Карточным шулером Виллар был весьма искушенным. Он никогда не использовал приемы, популярные у других мошенников, — запасные колоды или потайные карманы в рукавах, — считая, что это вещи топорные и их легко обнаружить, как это нередко и происходит. Он всегда играл, сняв с себя пиджак и закатав рукава, чтобы все выглядело по-честному. Полагался он на свое умение тасовать и сдавать карты и, конечно, пользовался краплеными. Иногда простаки приносили свою собственную колоду, но Виллар не позволял пользоваться ею с Абдуллой, объясняя, что тому нужны карты повышенной яркости, сам, однако, играть этой колодой соглашался. Он сразу же обнаруживал, если колода крапленая, и после двух-трех партий тихим, но решительным голосом говорил, что колоду пора бы заменить, и доставал новую, еще не распечатанную, давая таким образом понять, что эти карты не крапленые и быть таковыми не могут.

Однако некраплеными они оставались очень недолго. Ногтем большого пальца левой руки Виллар оставлял едва видимые метки на вершинах и с боков, а этого ему вполне хватало. Первый час или около того Простофилям позволялось выигрывать, а затем удача от них отворачивалась, и иногда в конце игры у Виллара оказывались неплохие деньги. Другого такого умельца (кроме меня самого) крапить карты я не встречал. Некоторые шулера так метят карты, что их метки видны с другого конца комнаты. Но у Виллара были чувствительные пальцы, и он ставил свои значки так искусно, что их и через увеличительное стекло не всегда можно было углядеть. И сдавал карты он без всякой показухи. Это он оставлял Простофилям, которые хотели покрасоваться. Сдавал он очень медленно, но я ни разу не видел, как он передергивает карту снизу, хотя он и делал это в каждой игре. Иногда, уезжая из очередного городка, они с Чарли увозили пять или шесть сотен долларов на двоих. Чарли получал свою долю как наводчик, поставщик Простофиль, а Виллар — как специалист по игре в карты. Чарли иногда оказывался одним из проигравших, но никогда на крупную сумму — чтобы не возникло никаких подозрений. А Простофили пребывали в простофильской убежденности, что актеры и всякий разъезжий люд, вероятно, поднаторели в карточной игре побольше, чем их, Простофиль, обычные соперники.

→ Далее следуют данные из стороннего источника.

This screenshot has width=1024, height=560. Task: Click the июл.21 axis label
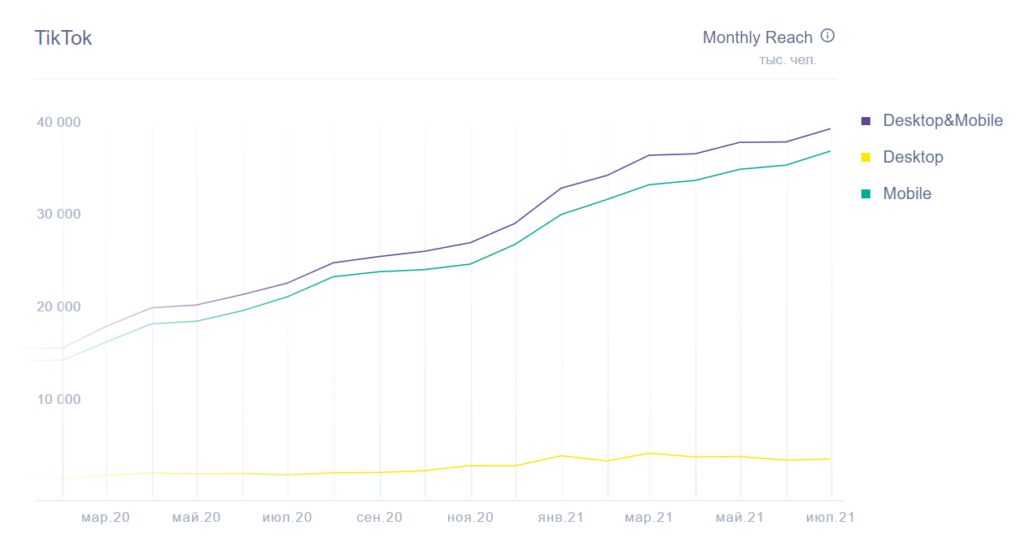[x=829, y=518]
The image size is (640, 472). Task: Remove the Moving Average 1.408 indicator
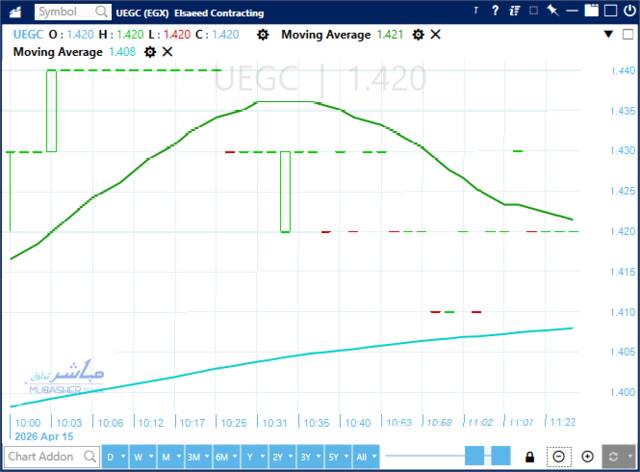coord(167,52)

Я наблюдал за всем этим из чрева Абдуллы, потому что игре за столом предшествовали попытки отыграться у автомата, и выбраться оттуда я никак не мог. Мне строго-настрого было наказано не спать, чтобы во сне я не издал какой-нибудь звук, который мог бы выдать секрет нашего номера. И потому я с красными глазами, но в полном сознании, наблюдал за происходившим, видел жадность в глазах Простофиль, видел, с каким хладнокровием Виллар улаживал возникавшие изредка ссоры. И конечно же, я видел, сколько денег переходило из одних рук в другие.

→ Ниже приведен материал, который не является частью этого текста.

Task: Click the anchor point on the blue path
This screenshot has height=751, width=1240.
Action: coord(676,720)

На что тратились все эти деньги? Чарли, насколько мне было известно, получал за свой никудышный конферанс семьдесят пять долларов в неделю, что можно было бы считать неплохими деньгами, если бы не расходы, которых требовала бродячая жизнь. По контракту с Джерри все Таланты сами оплачивали дорогу, проживание в гостинице и питание. Нередко переезды из одного городка в другой были довольно длительными и требовали больших затрат. И конечно же, немало Чарли тратил на контрабандное виски и девочек.

Виллар получал целую сотню, так как был звездой первой величины, а еще потому, что нес немалые расходы на транспортировку Абдуллы и покупку билета для меня, за полцены. Но лишних денег у Виллара никогда не водилось, и два или три года я никак не мог понять, куда он их девает. Но потом до меня дошло, что у Виллара есть одна дорогостоящая привычка — морфий. Это было, конечно, еще в те времена, когда в моду не вошел героин.

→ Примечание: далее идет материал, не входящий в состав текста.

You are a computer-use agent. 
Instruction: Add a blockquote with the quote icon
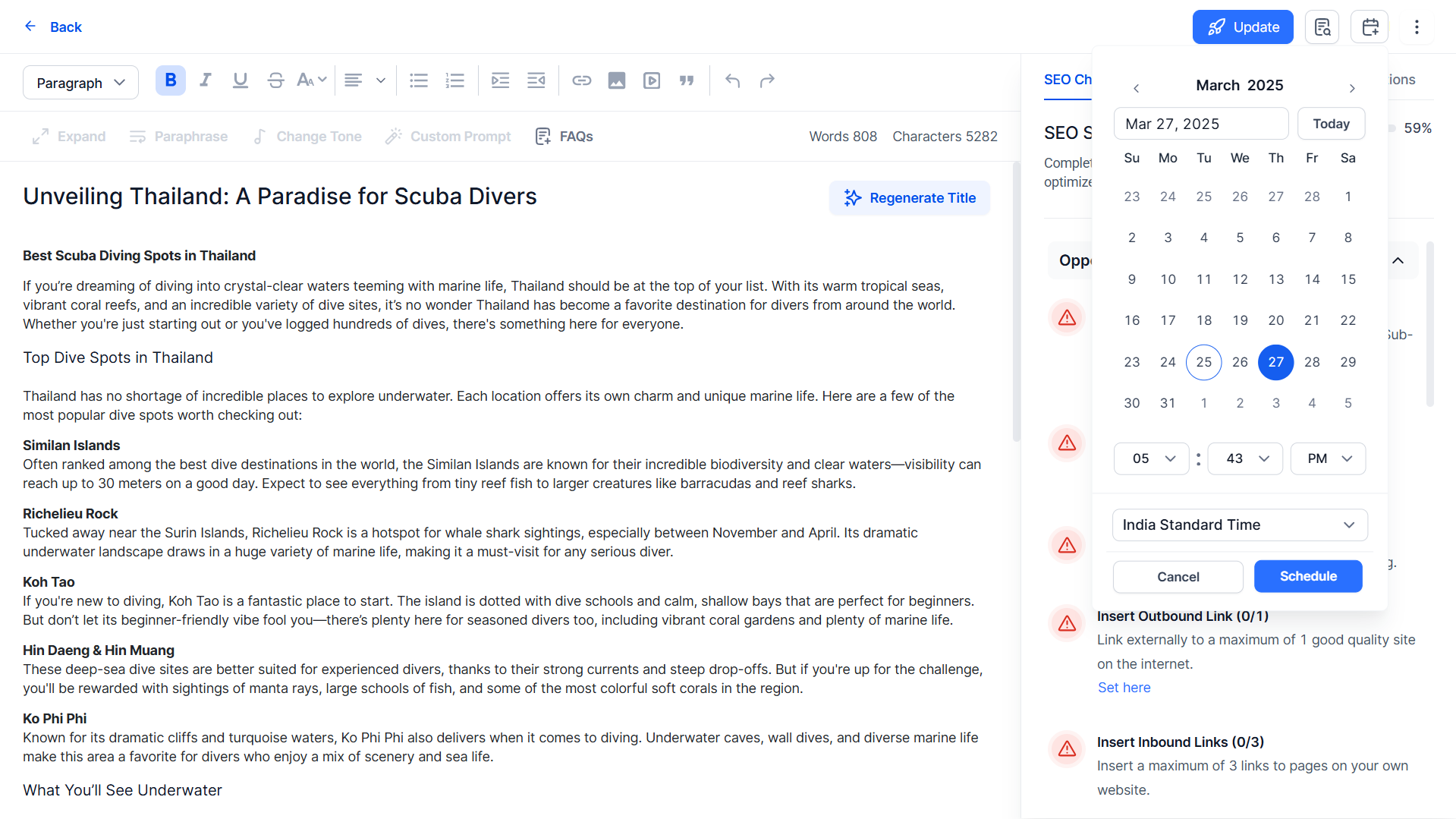pos(687,80)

Деля с ним постель в гостинице, я не мог не заметить, что как минимум раз в день он делает себе какие-то уколы. Мне он говорил, что это — лекарство, которое позволяет ему поддерживать форму, необходимую для столь нелегкой работы. В те дни наркоманы скрывали свое пристрастие гораздо тщательнее, чем теперь, а я понятия не имел о наркотиках и не придавал тому, что видел, особого значения. Но я замечал, что после укола Виллар становится куда как добродушнее, чем обычно. Именно в такие минуты он иногда и давал мне короткий урок ловкости рук.

Иногда он позволял себе увеличить дозу и тогда, бывало, предавался на сон грядущий размышлениям о будущем. «Все зависит от Олби, — говорил он. — Ему придется принять решение. А что до меня, то я ему, конечно, скажу: хочешь, чтобы я у тебя работал в „Паласе“? Ну, ты, Э. Ф., мою цифру знаешь.[69] Только не говори, что я должен все согласовать с Мартиком Беком.[70] Сам говори с Беком. Ты этой француженке, Бернарихе своей,[71] платил в „Паласе“ семь тысяч в неделю? И я тоже больше не прошу. Меня такая сумма устроит. Так что в любое время, когда я тебе понадоблюсь, дай мне знать, и я тебе обещаю, все дела ради тебя брошу…» Даже мне, при моем невежестве, все это казалось маловероятным. Как-то я спросил у него, возьмет ли он в «Палас» Абдуллу, а он в ответ рассмеялся (что случалось с ним крайне редко) своим фыркающим смехом: «Когда меня позовут в „Палас“, я поеду туда один, — сказал он. — В тот день, когда я получу весточку от Олби, ты будешь сам себе голова». Но ни Олби, ни какой-либо другой импресарио, кроме Джерри Уонлесса, не давали о себе знать.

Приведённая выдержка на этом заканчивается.